Sunday, May 04, 2008
5438: The Kids Are Aiight.
From The Chicago Tribune…
Call them what you like, but these kids are all right
By David Sharos
Sociologists, economists and all those other “ists” had a ball in the last century. Think of all the nifty names they invented to categorize the various generations: “Lost” and “Me” and “Pepsi” and “X.”
Today, there is the Next generation—also known as Generation Y, the Echo Boomers, or the Millennium Generation.
Those of us among the 76 million Baby Boomers who parented that last group know there is a better framework than nicknames to characterize our children.
They are real people, flesh and blood, teenagers and young adults with faults and gaps, certainly, but also with some remarkable things going for them.
They are the first wave of Americans who grew up being ferried about by soccer moms in minivans, kids raised on computers, private tennis lessons and designer clothes. More of them will embark on a college education than any generation in history.
We, their parents, took our own college degrees and rode the robust economy of the late 1980s and ‘90s. We made money and chased the American Dream.
We lived better, bought larger, and gave our kids more—materially—than any other generation has received.
Many believe the result of our “success” is that the Echo Boomers are spoiled, enabled and privileged. We wonder if the Dream many of us have realized is now biting us in the behind.
The truth is that our kids are entering a world unlike any other we have seen before, but they also may have more tools to fix it.
“For the first time in history, our job, as educators, is to prepare our students for a future that we cannot clearly describe,” wrote David Warlick, an education consultant and author of “Redefining Literacy for the 21st Century.”
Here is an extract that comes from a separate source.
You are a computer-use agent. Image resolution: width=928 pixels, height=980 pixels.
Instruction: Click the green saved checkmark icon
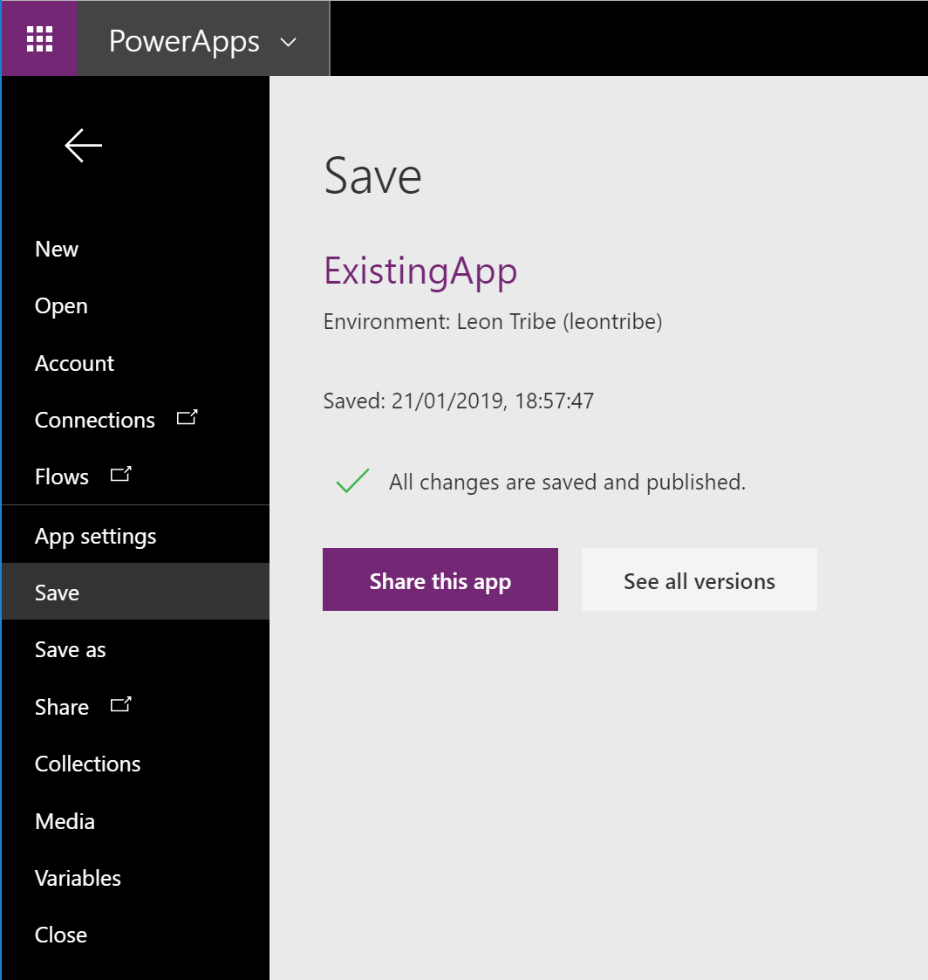point(352,481)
The events of 9/11 showed that the United States cannot delude itself that it lives in a glass dome where it can hide from the world and its problems. The next generation will have to remain proactive, a legacy that no other generation has inherited.
Technology and the answers it can provide remain both our greatest liability and our greatest hope. The last century brought us every invention from the automobile to the iPod, only to be tempered by the outbreak of HIV and global warming. It’s eerie when you think it has taken only a century to create these problems, and it might take more than a century to clear them up.
But this next generation grew up technologically savvy, and we have to believe they’ll find some answers. Every generation, sooner or later, seems to find itself in a place that seems overwhelming, yet time and again it is in those desperate moments that we experience our finest hour.
Hollywood satirized the Echo Boomers in the film “Failure to Launch.” But the movie is off the mark: Given the affluence many experienced throughout their formative years and considering the challenges presented by the world that awaits them, who can blame young people for retreating to a place of higher ground?
And let’s face it—many of the original Boomers stand in the next generation’s way, clogging up the arteries in the workplace because the retirement system or the pension they’re awaiting means hanging on now for five more years instead of six more months.
Whether it be serving in the Iraq war, participating in a church’s relief mission, renewing an interest in teaching or nursing, or volunteering at a retirement home, Echo Boomers are doing things today that none of their parents ever experienced. We would do well to focus on that.
Those who are living 100 years from now will likely look back and say that much of what we are doing today and much of what we believe—from our practice of medicine to our use of cell phones—was archaic, ineffective, and maybe downright crazy.
Our kids today will help define our world for those who come a century from now. Like boats moored at port during a storm, they are just waiting for the time to sail.
David Sharos, who teaches literature and writing at Schaumburg High School, is the father of two Echo Boomers.